**PROBLEM REQUIREMENTS**
The word to look for is "scrollbar". Report every line of the entries below that has it.

== TASK INPUTS

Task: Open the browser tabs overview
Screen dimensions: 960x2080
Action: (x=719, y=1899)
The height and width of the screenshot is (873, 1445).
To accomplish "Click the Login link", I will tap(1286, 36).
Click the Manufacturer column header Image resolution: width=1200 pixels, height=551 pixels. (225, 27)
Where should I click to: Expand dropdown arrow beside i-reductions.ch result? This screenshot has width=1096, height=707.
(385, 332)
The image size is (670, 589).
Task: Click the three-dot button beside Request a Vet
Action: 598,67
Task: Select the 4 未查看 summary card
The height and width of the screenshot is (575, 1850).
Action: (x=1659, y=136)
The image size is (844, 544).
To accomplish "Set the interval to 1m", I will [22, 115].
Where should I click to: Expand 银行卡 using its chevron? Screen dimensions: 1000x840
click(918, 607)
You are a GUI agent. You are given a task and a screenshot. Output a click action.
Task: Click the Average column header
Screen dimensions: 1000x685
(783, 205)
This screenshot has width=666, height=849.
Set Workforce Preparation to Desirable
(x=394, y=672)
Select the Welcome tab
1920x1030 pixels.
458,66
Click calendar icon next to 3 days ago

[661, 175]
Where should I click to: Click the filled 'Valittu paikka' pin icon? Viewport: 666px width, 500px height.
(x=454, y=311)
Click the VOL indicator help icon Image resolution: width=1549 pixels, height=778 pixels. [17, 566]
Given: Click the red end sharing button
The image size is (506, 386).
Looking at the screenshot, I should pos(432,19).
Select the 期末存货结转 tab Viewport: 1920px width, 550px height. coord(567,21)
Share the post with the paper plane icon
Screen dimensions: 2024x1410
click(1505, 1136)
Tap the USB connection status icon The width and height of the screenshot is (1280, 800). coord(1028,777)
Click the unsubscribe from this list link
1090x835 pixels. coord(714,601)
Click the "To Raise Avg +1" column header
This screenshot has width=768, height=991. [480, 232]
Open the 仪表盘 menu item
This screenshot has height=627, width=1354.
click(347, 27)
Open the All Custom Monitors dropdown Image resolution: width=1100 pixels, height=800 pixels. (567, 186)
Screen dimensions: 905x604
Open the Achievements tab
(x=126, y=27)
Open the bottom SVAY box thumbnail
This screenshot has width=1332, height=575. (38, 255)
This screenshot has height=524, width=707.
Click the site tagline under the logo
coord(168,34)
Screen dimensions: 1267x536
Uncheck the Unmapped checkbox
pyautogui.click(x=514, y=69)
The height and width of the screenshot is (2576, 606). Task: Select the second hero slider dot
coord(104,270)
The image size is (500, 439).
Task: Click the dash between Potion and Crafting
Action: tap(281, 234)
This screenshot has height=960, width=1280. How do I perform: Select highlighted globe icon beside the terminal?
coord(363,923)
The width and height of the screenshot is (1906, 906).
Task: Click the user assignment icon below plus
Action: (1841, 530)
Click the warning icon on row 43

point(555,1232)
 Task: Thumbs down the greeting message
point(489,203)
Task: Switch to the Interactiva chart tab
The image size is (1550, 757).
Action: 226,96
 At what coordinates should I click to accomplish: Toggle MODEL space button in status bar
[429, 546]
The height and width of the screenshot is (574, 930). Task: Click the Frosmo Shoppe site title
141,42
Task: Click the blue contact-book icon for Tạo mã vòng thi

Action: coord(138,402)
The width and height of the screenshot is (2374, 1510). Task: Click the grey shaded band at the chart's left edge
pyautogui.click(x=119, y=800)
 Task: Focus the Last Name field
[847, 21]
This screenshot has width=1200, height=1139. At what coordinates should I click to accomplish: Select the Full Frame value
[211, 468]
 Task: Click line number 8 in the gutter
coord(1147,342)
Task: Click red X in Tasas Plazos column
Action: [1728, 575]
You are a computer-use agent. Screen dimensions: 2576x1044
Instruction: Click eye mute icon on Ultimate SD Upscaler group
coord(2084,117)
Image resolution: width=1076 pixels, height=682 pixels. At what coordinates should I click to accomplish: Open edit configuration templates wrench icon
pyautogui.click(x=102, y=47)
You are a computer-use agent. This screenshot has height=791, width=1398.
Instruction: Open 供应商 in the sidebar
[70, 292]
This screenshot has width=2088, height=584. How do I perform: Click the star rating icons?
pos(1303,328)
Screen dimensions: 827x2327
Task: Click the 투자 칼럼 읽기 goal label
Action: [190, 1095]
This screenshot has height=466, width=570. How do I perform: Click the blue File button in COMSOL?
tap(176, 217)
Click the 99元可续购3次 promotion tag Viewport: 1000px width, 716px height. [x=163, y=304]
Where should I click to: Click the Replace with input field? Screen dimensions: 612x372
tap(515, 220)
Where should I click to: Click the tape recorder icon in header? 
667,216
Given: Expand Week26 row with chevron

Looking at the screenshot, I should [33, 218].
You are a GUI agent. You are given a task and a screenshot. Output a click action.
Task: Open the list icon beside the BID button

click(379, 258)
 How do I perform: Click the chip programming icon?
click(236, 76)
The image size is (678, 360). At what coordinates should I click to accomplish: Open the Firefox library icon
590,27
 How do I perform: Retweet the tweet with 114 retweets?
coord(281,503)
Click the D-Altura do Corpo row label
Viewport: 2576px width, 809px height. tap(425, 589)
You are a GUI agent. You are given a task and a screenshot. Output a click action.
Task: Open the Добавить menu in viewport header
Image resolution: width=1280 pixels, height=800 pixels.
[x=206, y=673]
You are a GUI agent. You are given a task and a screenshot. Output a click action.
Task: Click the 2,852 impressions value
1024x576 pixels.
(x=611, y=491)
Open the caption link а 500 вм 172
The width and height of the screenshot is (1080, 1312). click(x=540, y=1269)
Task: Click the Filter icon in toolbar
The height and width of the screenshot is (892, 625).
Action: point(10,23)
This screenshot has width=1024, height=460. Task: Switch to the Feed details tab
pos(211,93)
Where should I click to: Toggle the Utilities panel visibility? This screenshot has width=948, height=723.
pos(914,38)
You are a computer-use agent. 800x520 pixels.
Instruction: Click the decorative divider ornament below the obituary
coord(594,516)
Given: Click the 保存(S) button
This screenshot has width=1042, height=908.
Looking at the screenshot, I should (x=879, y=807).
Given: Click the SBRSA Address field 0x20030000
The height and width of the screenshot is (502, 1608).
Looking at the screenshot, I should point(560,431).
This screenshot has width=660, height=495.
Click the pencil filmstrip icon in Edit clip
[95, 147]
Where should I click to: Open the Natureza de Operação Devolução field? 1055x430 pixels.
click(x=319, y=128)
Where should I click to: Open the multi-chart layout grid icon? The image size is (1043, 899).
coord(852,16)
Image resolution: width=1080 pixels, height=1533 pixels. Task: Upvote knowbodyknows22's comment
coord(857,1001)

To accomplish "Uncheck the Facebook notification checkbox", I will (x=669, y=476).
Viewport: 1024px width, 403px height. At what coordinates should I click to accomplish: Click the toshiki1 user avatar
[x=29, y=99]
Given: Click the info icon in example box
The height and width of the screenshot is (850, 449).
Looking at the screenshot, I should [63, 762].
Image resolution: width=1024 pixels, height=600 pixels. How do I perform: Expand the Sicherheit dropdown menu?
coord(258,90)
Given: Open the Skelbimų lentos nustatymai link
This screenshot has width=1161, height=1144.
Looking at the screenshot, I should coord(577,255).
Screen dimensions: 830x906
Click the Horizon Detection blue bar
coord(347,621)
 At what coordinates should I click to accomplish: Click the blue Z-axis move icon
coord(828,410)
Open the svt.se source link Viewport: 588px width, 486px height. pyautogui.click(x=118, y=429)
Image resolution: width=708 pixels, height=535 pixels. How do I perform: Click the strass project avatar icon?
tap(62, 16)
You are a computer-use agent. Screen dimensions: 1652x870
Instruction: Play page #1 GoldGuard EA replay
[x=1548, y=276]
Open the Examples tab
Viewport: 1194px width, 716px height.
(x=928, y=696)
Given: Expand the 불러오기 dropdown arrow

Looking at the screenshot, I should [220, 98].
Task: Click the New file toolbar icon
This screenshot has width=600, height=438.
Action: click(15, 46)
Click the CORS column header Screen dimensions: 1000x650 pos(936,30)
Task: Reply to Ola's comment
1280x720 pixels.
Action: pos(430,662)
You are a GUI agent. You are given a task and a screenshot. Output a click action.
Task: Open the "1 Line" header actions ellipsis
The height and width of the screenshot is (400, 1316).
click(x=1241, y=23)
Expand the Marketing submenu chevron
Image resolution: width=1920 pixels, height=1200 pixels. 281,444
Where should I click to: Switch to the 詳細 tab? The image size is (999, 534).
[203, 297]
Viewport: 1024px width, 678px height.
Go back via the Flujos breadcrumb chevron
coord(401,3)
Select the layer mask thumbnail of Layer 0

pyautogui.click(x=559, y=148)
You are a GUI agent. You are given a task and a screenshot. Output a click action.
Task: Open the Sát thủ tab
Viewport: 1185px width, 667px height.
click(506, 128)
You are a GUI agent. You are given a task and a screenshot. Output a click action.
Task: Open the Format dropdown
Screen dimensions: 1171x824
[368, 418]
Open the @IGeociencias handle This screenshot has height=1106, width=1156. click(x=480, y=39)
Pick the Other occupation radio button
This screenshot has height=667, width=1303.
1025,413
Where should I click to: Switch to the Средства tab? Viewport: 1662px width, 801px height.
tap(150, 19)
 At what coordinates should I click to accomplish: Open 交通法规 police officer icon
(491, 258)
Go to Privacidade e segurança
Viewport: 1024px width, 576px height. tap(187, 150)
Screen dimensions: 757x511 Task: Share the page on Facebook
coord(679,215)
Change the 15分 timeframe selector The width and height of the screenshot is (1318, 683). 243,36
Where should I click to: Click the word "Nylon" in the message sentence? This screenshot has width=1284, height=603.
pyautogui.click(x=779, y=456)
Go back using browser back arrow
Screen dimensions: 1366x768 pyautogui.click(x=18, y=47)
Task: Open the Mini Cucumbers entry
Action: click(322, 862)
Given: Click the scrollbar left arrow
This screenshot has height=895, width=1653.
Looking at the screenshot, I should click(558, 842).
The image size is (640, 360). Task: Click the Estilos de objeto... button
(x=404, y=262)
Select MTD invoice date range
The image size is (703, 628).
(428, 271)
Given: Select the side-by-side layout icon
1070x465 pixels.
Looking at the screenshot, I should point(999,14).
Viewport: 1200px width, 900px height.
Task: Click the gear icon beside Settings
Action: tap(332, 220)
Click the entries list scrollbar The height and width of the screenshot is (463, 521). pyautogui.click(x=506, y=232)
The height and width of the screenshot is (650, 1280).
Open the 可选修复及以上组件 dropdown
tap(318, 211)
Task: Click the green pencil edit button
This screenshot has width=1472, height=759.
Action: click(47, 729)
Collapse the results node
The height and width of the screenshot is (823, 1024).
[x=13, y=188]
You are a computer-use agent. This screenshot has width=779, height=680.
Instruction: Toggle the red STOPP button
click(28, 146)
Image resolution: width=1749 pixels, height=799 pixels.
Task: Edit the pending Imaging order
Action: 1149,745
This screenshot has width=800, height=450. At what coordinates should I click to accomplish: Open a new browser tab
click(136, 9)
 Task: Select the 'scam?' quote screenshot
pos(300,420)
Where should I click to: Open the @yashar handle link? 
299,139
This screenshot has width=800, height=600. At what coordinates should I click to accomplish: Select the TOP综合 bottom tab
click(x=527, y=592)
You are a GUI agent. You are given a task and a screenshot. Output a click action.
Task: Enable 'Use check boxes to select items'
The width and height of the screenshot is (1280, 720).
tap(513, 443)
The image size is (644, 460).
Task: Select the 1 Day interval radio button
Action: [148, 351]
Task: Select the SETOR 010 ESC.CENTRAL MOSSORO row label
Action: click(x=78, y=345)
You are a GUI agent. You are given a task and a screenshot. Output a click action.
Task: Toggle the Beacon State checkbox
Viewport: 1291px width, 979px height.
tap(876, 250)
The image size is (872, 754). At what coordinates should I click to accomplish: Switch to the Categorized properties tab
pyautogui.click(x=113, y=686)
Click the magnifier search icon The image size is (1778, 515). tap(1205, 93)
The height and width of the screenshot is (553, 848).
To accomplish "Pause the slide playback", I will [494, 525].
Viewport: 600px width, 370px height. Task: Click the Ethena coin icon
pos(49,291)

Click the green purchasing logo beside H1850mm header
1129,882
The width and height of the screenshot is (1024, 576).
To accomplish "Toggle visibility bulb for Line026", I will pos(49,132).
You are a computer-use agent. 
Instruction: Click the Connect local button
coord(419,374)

====

**RESULT BELOW**
Given: Click the scrollbar left arrow
Click the entries list scrollbar The height and width of the screenshot is (463, 521). pyautogui.click(x=506, y=232)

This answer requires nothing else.